## [Exercise goal]
Among the entries, which lines carry the string "menu"? Copy every one.

## [Information given]
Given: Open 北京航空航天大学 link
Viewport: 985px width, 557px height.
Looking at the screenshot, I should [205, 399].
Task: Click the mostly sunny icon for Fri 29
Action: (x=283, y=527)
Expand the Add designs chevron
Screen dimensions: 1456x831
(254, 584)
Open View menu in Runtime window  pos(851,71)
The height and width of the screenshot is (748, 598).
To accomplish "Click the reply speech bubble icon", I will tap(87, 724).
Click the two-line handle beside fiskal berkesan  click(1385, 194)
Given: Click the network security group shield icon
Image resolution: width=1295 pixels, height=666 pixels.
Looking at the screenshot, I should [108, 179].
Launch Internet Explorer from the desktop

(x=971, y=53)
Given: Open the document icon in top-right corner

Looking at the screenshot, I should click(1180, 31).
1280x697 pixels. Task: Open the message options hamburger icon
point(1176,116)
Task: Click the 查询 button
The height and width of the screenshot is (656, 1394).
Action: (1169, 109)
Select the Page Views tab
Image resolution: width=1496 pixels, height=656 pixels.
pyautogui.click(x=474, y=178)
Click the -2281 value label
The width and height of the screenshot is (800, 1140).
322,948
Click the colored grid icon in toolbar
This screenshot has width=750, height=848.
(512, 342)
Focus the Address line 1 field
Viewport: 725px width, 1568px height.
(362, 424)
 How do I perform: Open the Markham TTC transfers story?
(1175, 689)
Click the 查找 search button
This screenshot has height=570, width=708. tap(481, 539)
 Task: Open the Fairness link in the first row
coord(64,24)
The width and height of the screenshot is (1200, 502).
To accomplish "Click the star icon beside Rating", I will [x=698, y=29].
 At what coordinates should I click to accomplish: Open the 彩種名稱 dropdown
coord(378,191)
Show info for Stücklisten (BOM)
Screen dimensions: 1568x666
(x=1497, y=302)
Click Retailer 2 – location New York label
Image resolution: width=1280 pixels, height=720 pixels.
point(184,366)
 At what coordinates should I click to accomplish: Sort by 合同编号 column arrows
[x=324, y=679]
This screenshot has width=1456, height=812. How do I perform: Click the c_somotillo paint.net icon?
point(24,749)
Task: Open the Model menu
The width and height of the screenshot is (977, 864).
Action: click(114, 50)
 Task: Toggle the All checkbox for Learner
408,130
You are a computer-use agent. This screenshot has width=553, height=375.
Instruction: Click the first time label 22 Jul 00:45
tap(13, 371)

## [Exercise result]
Open View menu in Runtime window  pos(851,71)
Task: Open the Model menu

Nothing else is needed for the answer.